O fundeadouro será gerido e explorado pela Associação de Moradores da Ilha da Culatra. “Não é que esperemos que nos possa trazer grandes lucros financeiros, a questão da protecção do ecossistema é o que mais nos importa. Mas as receitas do fundeadouro, como os serviços da recolha de luxo ou de transportes que sejam necessários, e que a AMIC pode fazer, vão reverter para um fundo ambiental”, explicou Sílvia Padinha.
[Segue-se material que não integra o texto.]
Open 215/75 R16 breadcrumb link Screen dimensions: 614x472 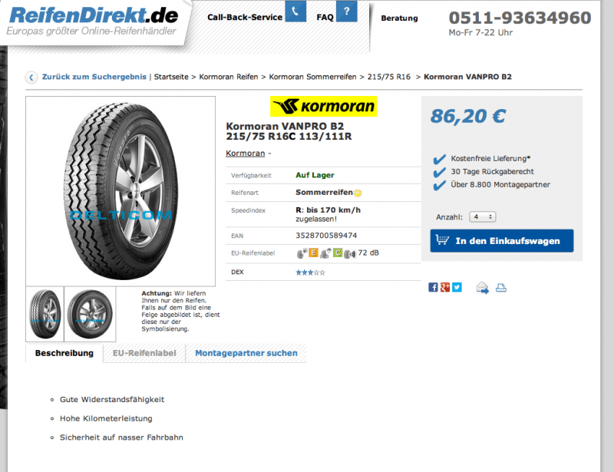coord(389,77)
“O Fundo Ambiental e de Responsabilidade Social Culatra 2030 foi criado para a transição energética, ordenamento do território, sustentabilidade ambiental, coesão social, emprego e dinamização da economia circular”, disse, por seu lado, André Pacheco. Montar painéis solares e criar uma comunidade de energia renovável na ilha, que ajude a combater a pobreza energética, é um dos objectivos do projecto, explicou Sílvia Padinha.

“Todas estas iniciativas vão ao encontro de um compromisso que a Culatra já assumiu, de criar práticas e hábitos mais sustentáveis, e que todos os que nos visitam tenham também essa consciência e sejam nossos parceiros para criar uma ria Formosa mais saudável”, diz a dirigente da associação de moradores. “O nosso exemplo poderá ser replicado em qualquer outro sítio do mundo”, concluiu.